- _WHAT IS BEING ASKED_
In the entries below, filter for the word "label" and copy every matching line.

- _Source records_

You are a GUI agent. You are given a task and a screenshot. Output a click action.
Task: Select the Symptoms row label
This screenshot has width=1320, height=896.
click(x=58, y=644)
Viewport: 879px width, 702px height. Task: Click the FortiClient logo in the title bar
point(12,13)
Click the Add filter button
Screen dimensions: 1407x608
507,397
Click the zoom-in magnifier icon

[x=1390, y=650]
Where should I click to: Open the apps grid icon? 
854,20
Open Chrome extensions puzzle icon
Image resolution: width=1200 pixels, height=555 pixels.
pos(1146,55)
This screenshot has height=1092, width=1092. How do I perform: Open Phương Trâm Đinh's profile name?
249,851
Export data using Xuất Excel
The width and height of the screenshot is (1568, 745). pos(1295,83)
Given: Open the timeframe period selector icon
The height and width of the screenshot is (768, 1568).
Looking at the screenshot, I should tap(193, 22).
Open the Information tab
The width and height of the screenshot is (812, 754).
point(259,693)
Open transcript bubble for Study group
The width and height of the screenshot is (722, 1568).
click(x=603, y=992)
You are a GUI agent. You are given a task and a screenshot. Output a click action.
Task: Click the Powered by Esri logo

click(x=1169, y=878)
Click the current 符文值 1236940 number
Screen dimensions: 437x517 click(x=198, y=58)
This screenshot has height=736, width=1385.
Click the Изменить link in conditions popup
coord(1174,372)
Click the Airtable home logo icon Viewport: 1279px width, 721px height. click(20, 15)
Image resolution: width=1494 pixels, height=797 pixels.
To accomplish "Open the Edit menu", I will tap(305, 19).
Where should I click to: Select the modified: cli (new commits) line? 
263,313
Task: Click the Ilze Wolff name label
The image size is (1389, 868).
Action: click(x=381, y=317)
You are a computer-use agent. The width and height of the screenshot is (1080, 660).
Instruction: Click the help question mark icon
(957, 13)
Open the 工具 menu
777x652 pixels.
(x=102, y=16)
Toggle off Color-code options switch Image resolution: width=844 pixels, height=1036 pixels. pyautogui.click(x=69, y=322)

- _REPLY TO THE TASK_
Task: Select the Symptoms row label
Task: Click the Ilze Wolff name label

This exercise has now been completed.